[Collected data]
* * *

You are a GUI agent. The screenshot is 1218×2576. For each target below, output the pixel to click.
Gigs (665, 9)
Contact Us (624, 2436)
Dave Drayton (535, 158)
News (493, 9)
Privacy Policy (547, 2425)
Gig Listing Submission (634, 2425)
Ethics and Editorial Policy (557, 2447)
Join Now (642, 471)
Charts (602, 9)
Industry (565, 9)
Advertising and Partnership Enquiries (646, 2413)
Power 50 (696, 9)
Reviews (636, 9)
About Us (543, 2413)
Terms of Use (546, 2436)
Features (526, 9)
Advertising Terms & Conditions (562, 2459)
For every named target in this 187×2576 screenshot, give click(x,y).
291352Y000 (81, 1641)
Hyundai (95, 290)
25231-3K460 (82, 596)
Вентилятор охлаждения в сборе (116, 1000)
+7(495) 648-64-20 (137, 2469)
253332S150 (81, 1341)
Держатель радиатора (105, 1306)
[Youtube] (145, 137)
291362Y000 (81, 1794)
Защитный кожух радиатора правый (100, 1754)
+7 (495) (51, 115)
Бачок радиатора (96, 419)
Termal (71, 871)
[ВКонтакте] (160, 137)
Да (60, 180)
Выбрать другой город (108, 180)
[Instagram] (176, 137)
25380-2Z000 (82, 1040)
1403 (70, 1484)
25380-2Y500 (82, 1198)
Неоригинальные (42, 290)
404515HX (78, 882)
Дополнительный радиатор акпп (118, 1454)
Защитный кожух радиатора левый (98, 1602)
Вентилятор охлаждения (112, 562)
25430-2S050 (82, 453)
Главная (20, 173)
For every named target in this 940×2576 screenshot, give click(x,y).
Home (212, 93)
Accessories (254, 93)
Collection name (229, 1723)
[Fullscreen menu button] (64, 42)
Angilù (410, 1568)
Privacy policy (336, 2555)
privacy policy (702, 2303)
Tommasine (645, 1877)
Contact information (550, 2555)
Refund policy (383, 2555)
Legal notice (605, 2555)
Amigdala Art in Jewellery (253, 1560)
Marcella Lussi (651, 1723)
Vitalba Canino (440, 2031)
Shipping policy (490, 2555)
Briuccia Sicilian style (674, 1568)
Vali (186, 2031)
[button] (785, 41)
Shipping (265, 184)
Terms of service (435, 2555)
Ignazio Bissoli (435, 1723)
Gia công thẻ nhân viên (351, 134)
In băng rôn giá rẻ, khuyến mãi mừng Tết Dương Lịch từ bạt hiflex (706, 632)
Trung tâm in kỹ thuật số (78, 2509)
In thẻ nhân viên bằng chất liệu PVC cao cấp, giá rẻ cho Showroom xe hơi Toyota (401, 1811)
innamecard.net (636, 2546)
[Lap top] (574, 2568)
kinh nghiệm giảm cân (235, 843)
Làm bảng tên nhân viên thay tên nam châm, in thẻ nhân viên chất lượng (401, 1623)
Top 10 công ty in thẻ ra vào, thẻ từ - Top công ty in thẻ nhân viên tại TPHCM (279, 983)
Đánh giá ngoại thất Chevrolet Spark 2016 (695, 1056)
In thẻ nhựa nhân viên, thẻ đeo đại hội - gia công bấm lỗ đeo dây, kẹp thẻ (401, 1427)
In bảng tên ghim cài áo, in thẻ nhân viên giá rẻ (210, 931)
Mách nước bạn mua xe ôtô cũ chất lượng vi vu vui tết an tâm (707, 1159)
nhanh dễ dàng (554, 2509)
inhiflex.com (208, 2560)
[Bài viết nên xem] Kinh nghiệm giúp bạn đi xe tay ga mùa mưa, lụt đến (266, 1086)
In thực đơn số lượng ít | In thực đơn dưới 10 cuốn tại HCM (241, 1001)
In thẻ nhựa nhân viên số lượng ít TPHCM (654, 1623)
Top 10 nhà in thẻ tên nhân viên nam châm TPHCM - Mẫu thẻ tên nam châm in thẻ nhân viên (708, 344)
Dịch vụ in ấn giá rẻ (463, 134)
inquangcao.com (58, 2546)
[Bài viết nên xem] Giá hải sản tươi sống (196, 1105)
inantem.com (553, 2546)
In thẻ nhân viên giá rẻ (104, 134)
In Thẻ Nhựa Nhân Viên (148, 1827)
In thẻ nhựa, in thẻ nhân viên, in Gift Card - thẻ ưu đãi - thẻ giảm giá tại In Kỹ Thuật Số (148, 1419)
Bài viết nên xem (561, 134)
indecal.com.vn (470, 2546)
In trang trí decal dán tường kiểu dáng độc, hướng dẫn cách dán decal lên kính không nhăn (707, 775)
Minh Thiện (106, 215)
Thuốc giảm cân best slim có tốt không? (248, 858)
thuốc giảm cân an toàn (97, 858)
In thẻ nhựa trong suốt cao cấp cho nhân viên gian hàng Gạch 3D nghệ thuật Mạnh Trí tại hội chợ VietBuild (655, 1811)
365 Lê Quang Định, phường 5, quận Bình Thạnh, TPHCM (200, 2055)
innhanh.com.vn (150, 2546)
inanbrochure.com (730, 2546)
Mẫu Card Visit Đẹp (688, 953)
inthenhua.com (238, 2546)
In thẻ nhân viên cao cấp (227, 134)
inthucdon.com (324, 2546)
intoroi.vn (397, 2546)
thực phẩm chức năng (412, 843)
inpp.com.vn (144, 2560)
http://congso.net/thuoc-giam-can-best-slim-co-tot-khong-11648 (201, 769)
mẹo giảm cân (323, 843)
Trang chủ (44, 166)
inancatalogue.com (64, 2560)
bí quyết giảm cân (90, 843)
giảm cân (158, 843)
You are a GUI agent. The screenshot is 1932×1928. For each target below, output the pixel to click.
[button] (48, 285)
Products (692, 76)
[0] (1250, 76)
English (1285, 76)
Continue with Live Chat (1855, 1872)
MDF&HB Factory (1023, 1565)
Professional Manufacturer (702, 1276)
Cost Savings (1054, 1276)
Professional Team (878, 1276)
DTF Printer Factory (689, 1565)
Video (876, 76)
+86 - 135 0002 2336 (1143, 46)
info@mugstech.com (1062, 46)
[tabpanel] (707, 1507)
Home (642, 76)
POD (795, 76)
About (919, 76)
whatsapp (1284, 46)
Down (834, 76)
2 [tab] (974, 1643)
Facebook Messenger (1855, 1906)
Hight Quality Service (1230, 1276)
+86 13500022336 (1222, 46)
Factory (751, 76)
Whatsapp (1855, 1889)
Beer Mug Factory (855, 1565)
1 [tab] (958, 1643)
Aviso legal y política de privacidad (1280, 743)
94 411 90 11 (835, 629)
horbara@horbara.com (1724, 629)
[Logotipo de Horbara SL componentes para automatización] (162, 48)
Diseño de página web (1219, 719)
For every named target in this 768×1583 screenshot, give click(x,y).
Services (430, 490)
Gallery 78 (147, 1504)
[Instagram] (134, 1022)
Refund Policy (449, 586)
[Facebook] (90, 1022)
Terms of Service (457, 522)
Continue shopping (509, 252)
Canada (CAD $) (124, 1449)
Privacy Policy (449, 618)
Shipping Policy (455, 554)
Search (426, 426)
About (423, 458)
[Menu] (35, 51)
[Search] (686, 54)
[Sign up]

* * *

Exercise requirements
Whenever the string "không" shows up in a line of the entries, copy that line.

Task solution
In trang trí decal dán tường kiểu dáng độc, hướng dẫn cách dán decal lên kính không nhăn (707, 775)
Thuốc giảm cân best slim có tốt không? (248, 858)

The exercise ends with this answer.